You head down the same slate path to a
different Prius, to a different destination,
and mid-way to the car

A curious yellowjacket
disembarks from a yellow daffodil's fronds
and lands on your arm

He does a small circle dance,
comes full stop and stares
at your staring

And you realize, he is not there
to do you harm,
to cause delay,
to get in the way

But to serve as a living homonym
(Even if he really is a wasp!)

to signal you to simply:  Be. 

 

February 26, 2021

It is the strangest feeling, disorienting at best, to realize that my best pal is missing for seven years now.   

I heard this read on a public radio program recently and thought it would do well for a moment of solace at a time when so many of us feel frequently inconsolable. 

I love the riverbank passage best. 

Questo Muro
Anita Barrows 

You will come at a turning of the trail
to a wall of flame
After the hard climb & the exhausted dreaming
you will come to a place where he
with whom you have walked this far
will stop will stand
beside you on the treacherous steep path
& stare as you shiver at the moving wall, the flame
that blocks your vision of what comes after.
And that one
who you thought would accompany you always,
who held your face
tenderly a little while in his hands—
who pressed the palms of his hands into drenched grass
& washed from your cheeks, the tear-tracks—
he is telling you now
that all that stands between you
& everything you have known since the beginning
is this: this wall.

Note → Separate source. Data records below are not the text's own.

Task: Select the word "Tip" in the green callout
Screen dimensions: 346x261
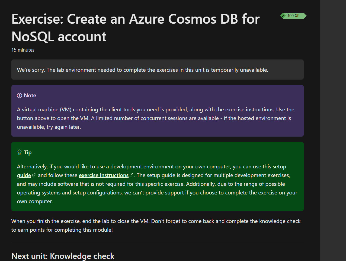Action: [28, 152]
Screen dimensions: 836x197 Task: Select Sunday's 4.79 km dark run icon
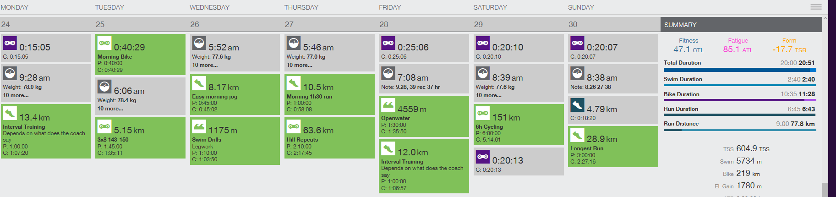point(578,105)
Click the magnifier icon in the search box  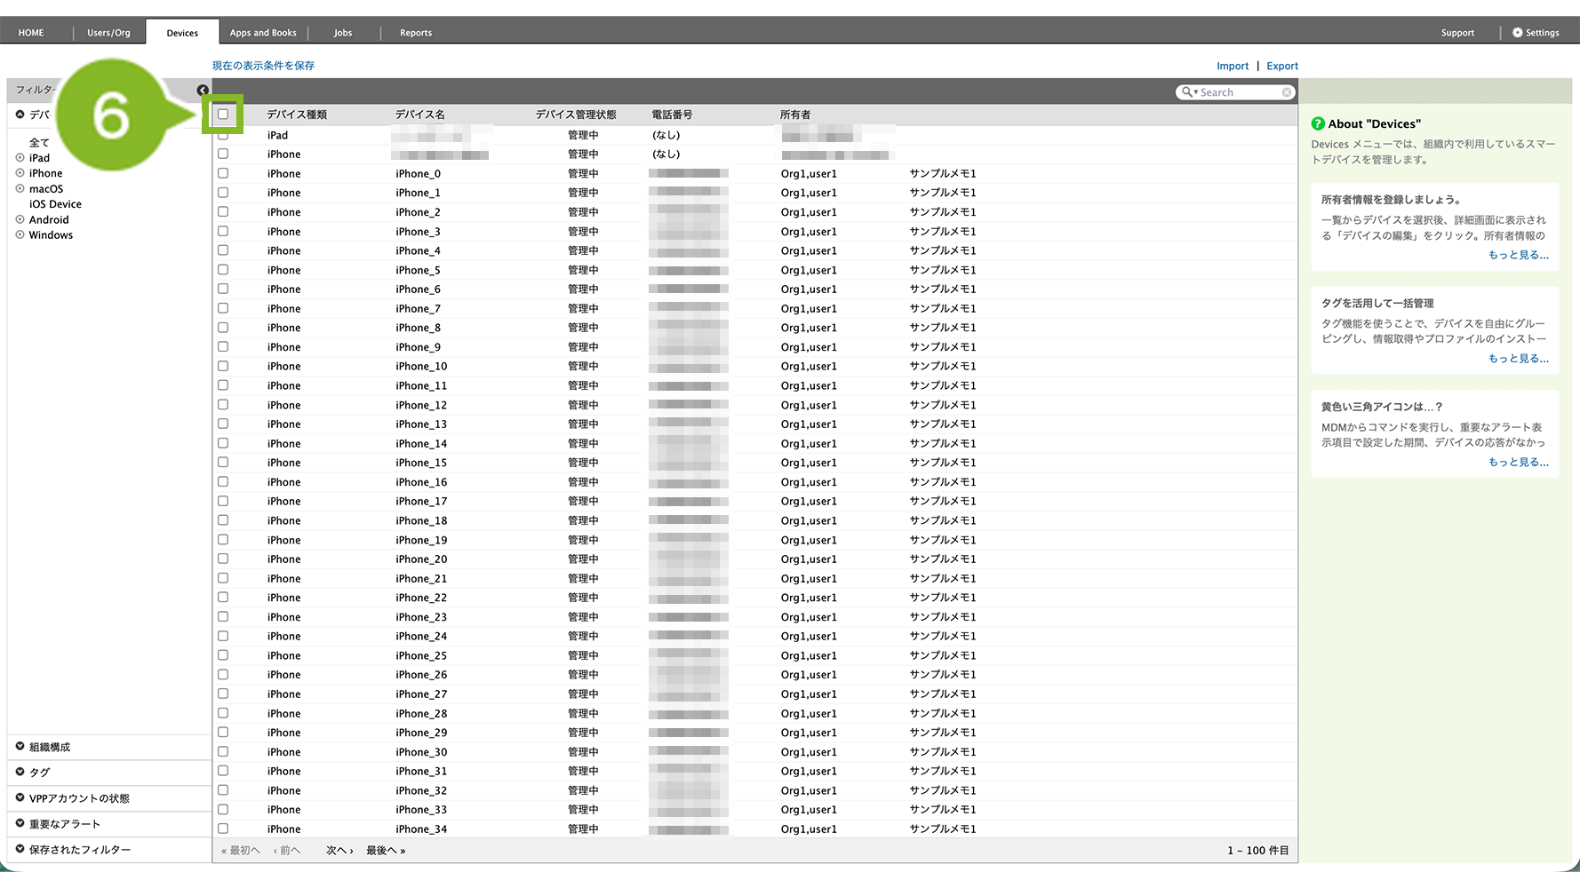pos(1187,92)
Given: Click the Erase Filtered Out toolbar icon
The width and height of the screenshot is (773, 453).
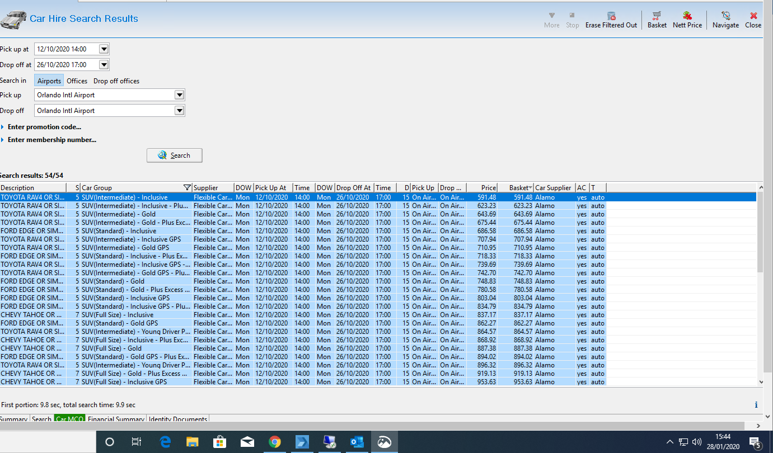Looking at the screenshot, I should pos(611,16).
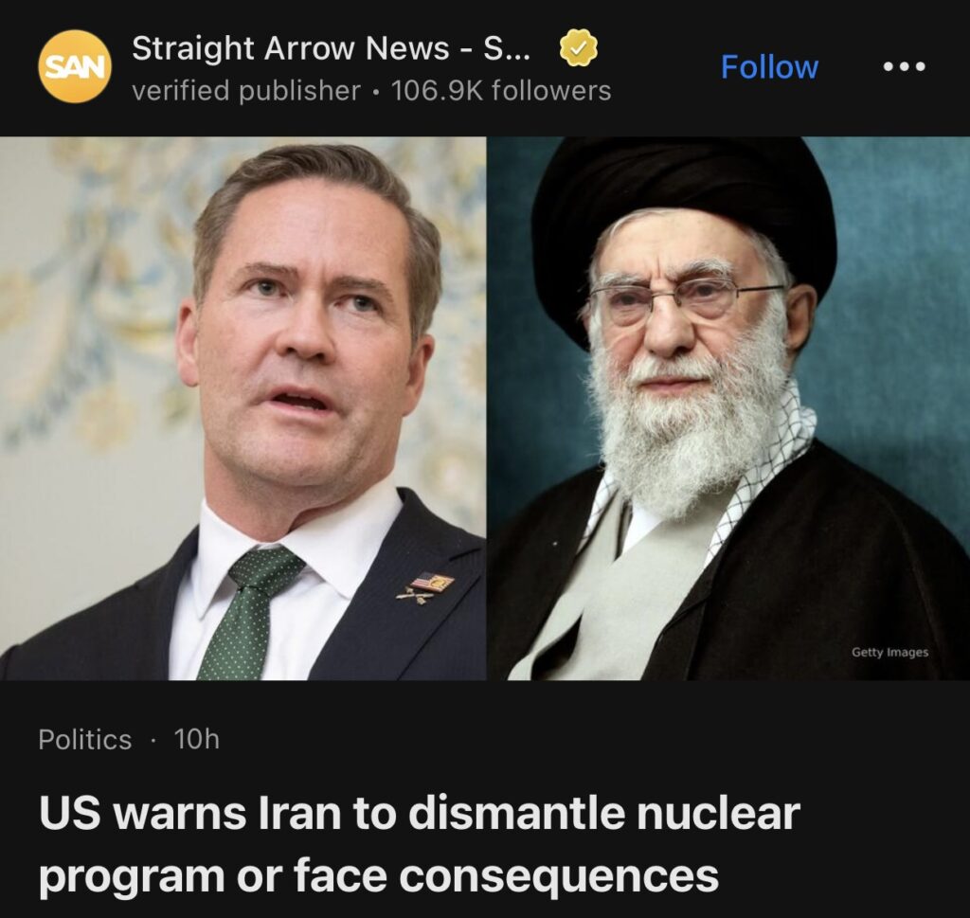Viewport: 970px width, 918px height.
Task: Follow Straight Arrow News
Action: pyautogui.click(x=769, y=67)
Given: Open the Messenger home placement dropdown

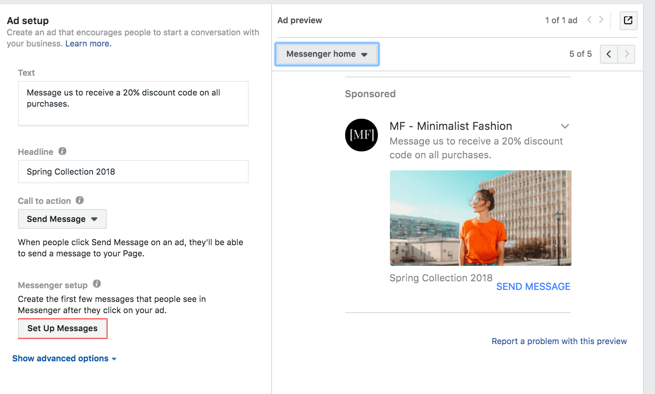Looking at the screenshot, I should click(x=327, y=54).
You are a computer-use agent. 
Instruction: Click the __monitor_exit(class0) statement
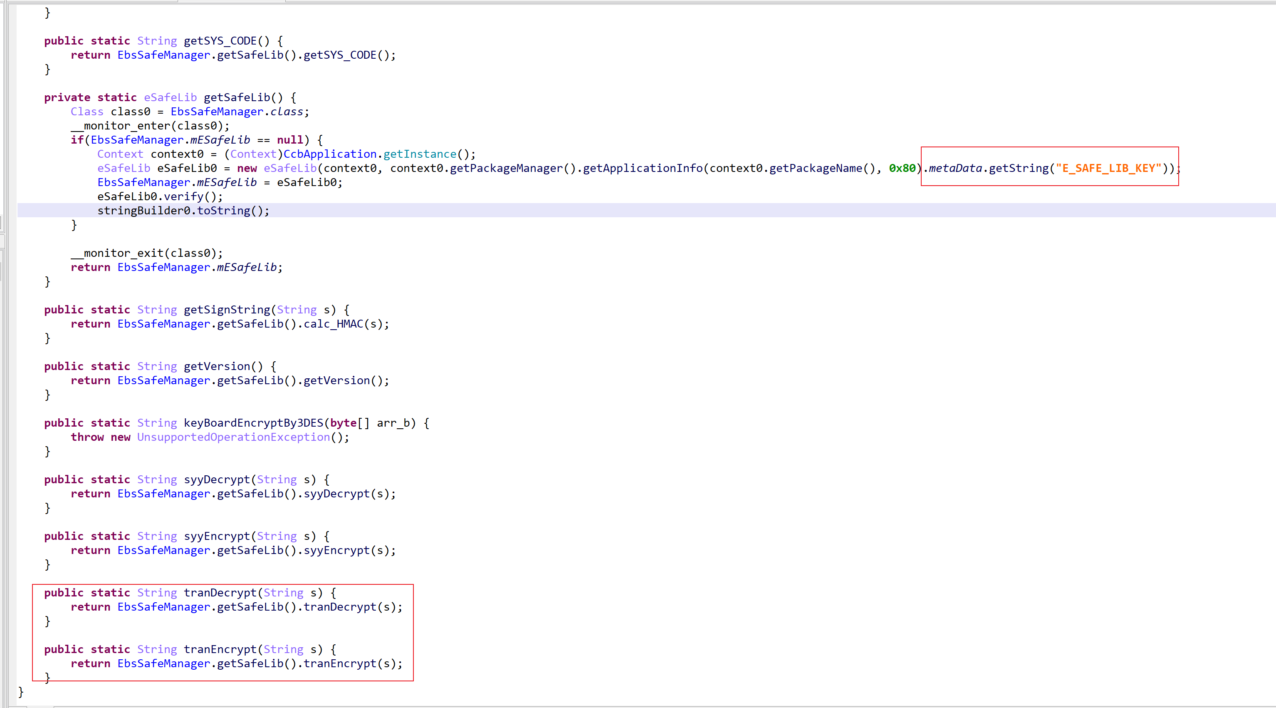click(x=147, y=253)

Between yourself
& the beloved, between yourself & your joy,
the riverbank swaying with wildflowers, the shaft
of sunlight on the rock, the song.
Will you pass through it now, will you let it consume
whatever solidness this is
you call your life, & send
you out, a tremor of heat,
a radiance, a changed
flickering thing?

 

April 6, 2020 - perhaps at the high curve of the Covid-19 arc. 

Note
Leanne O’Sullivan

If we become separated from each other this evening,

try to remember the last time you saw me

and go back, and wait for me there.

I promise, I won’t be very long,

though I’m haunted by the feeling

that I might keep missing you,

with the noise of the city growing too loud

and the day burning out so quickly.

 

But let’s just say, it’s as good a plan as any.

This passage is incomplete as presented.